Exercise aim: Set down exactly, from the records below, the line with "Given: Click the Billing card icon" through the line with "You are a computer-use agent. Screen", and nothing else.

Material for this exercise:
++++++++

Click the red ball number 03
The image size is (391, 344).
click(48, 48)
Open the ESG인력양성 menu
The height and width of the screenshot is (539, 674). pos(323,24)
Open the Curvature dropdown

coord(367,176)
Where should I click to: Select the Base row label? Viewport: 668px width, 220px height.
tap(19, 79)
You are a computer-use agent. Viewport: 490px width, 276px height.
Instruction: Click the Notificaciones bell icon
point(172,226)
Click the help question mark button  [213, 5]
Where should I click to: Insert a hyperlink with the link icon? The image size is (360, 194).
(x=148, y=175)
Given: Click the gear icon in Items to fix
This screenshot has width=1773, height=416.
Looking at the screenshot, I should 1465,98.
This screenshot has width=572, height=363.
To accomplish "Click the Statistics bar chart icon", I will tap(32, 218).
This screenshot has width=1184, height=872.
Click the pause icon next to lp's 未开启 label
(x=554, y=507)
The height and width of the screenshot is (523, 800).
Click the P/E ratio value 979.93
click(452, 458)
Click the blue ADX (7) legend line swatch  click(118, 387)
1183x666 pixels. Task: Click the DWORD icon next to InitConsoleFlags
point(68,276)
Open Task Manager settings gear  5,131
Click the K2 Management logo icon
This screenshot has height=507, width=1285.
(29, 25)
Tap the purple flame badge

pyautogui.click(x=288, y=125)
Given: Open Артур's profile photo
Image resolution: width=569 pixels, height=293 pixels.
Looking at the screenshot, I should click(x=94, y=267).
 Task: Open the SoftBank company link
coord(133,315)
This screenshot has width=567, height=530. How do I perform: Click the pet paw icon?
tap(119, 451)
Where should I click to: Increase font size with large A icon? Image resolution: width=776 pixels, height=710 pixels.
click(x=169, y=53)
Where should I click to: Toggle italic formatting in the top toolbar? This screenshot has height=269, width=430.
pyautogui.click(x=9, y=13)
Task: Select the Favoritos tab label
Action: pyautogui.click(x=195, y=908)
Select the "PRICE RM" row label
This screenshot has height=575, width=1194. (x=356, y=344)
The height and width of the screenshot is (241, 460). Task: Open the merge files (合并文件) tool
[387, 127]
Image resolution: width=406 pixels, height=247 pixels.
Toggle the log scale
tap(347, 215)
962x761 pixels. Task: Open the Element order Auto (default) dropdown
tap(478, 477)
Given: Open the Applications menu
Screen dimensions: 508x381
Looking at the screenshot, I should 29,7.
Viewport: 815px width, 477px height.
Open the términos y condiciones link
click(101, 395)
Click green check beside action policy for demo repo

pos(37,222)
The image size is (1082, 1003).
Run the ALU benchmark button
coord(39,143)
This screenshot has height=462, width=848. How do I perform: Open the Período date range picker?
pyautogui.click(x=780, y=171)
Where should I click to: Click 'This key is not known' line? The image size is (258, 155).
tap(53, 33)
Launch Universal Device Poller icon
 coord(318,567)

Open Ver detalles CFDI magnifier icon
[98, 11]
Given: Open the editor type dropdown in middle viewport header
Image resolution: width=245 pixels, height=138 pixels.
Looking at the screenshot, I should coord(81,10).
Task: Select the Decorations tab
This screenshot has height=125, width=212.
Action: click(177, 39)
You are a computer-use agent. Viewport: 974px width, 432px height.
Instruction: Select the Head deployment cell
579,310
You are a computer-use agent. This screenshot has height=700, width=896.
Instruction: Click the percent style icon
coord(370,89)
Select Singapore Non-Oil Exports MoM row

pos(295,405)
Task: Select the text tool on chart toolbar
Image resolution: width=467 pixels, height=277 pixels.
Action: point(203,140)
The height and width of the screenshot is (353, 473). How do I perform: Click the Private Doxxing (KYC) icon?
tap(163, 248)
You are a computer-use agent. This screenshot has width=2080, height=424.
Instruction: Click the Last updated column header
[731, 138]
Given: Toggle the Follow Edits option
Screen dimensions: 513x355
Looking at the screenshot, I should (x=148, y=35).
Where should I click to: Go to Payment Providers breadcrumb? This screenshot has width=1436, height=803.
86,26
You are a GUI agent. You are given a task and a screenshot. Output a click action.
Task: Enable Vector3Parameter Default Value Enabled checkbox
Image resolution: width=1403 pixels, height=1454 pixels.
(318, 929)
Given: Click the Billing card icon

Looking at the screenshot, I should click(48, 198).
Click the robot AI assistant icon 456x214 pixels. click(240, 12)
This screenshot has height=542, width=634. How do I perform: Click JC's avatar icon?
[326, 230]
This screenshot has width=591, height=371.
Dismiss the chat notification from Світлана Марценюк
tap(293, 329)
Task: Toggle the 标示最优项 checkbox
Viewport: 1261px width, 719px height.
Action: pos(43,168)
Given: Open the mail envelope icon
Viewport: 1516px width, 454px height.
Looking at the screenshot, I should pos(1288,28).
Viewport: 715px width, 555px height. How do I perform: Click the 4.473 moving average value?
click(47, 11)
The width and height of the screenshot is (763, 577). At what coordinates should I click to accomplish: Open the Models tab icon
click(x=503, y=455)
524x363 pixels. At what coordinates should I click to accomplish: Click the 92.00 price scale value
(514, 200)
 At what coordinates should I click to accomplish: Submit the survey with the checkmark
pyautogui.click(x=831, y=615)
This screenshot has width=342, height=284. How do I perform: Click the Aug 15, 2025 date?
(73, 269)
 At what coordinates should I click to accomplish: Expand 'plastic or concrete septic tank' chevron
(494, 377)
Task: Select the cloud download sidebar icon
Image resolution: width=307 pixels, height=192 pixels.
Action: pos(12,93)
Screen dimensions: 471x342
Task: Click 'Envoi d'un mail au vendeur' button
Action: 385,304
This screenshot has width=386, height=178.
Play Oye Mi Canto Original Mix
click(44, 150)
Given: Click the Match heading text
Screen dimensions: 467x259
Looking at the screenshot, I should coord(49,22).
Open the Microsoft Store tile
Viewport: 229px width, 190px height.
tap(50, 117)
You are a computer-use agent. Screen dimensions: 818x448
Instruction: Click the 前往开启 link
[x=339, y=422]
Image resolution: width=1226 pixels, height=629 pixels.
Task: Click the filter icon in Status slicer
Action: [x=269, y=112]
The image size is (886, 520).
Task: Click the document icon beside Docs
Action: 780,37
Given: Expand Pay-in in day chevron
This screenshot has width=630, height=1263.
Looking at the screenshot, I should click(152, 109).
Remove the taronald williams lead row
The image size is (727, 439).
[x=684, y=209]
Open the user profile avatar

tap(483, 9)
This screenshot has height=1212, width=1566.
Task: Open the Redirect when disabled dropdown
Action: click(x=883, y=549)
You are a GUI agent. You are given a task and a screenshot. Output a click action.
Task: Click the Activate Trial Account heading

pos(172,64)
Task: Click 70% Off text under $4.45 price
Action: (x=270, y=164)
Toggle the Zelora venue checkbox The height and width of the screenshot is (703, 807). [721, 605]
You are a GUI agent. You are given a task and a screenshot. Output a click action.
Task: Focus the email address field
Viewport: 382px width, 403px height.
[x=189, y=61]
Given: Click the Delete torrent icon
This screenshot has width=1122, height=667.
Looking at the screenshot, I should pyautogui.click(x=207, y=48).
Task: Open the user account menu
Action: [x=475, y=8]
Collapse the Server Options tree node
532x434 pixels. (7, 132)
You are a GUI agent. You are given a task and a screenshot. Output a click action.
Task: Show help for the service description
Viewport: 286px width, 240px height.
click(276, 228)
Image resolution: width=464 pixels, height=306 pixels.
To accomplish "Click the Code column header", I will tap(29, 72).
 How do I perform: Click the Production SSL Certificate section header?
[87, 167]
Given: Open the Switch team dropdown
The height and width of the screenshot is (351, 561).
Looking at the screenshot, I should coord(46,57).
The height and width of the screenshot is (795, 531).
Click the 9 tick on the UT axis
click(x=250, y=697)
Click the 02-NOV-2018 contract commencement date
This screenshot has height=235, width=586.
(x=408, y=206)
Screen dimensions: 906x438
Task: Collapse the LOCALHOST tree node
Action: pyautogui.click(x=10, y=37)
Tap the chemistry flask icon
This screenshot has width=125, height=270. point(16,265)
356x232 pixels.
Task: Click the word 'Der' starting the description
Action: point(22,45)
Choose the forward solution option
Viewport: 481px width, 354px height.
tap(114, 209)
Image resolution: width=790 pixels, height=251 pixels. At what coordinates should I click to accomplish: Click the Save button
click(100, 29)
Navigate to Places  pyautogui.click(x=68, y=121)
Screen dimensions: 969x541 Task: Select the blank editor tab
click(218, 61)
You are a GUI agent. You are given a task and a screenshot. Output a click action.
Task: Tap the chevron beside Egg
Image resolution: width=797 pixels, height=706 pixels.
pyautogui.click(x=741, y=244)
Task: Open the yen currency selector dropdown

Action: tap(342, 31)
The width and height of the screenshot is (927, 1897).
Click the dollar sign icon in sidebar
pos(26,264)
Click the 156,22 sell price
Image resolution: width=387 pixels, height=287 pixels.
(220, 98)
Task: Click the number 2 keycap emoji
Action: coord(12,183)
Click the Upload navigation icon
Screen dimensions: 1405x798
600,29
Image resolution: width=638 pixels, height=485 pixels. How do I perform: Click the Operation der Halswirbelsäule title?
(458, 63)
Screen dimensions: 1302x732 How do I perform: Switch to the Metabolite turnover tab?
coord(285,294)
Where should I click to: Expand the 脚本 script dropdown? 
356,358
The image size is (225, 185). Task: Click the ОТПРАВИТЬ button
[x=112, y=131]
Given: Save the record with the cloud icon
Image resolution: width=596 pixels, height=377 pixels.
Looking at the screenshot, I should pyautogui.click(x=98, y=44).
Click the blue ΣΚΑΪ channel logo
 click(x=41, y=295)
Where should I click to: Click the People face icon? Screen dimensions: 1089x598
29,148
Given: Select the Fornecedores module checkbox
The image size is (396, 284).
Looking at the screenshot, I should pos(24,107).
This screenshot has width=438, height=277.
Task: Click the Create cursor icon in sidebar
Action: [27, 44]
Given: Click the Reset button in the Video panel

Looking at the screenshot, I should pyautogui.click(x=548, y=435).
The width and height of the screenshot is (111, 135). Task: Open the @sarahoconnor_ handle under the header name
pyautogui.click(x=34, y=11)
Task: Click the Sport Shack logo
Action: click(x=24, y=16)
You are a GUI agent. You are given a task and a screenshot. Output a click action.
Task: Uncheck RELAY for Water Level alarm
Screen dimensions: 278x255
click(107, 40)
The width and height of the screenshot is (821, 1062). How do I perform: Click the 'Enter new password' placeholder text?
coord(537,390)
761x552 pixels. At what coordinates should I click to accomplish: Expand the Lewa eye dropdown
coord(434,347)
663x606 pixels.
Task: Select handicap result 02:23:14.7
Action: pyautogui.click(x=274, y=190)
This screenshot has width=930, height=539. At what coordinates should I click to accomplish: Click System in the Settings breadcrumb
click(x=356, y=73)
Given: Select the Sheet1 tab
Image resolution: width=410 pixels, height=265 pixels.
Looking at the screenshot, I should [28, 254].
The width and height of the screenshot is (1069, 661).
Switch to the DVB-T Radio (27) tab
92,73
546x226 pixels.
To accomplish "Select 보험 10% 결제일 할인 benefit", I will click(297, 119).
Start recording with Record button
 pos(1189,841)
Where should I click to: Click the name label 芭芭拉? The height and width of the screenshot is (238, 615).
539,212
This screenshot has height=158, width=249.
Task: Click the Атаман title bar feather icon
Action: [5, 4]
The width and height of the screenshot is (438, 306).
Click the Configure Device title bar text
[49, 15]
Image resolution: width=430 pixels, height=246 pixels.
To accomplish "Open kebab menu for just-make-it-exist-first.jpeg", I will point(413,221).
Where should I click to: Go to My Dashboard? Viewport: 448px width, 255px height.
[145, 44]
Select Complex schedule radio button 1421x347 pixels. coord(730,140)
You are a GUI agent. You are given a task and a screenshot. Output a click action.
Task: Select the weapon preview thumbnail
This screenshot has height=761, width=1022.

++++++++

Task result:
Given: Click the Billing card icon

Looking at the screenshot, I should click(48, 198).
Click the robot AI assistant icon 456x214 pixels. click(240, 12)
This screenshot has height=542, width=634. How do I perform: Click JC's avatar icon?
[326, 230]
This screenshot has width=591, height=371.
Dismiss the chat notification from Світлана Марценюк
tap(293, 329)
Task: Toggle the 标示最优项 checkbox
Viewport: 1261px width, 719px height.
Action: pos(43,168)
Given: Open the mail envelope icon
Viewport: 1516px width, 454px height.
Looking at the screenshot, I should pos(1288,28).
Viewport: 715px width, 555px height. How do I perform: Click the 4.473 moving average value?
click(47, 11)
The width and height of the screenshot is (763, 577). At what coordinates should I click to accomplish: Open the Models tab icon
click(x=503, y=455)
524x363 pixels. At what coordinates should I click to accomplish: Click the 92.00 price scale value
(514, 200)
 At what coordinates should I click to accomplish: Submit the survey with the checkmark
pyautogui.click(x=831, y=615)
This screenshot has width=342, height=284. How do I perform: Click the Aug 15, 2025 date?
(73, 269)
 At what coordinates should I click to accomplish: Expand 'plastic or concrete septic tank' chevron
(494, 377)
Task: Select the cloud download sidebar icon
Image resolution: width=307 pixels, height=192 pixels.
Action: pos(12,93)
Screen dimensions: 471x342
Task: Click 'Envoi d'un mail au vendeur' button
Action: 385,304
This screenshot has width=386, height=178.
Play Oye Mi Canto Original Mix
click(44, 150)
Given: Click the Match heading text
Screen dimensions: 467x259
Looking at the screenshot, I should coord(49,22).
Open the Microsoft Store tile
Viewport: 229px width, 190px height.
tap(50, 117)
You are a computer-use agent. Screen dimensions: 818x448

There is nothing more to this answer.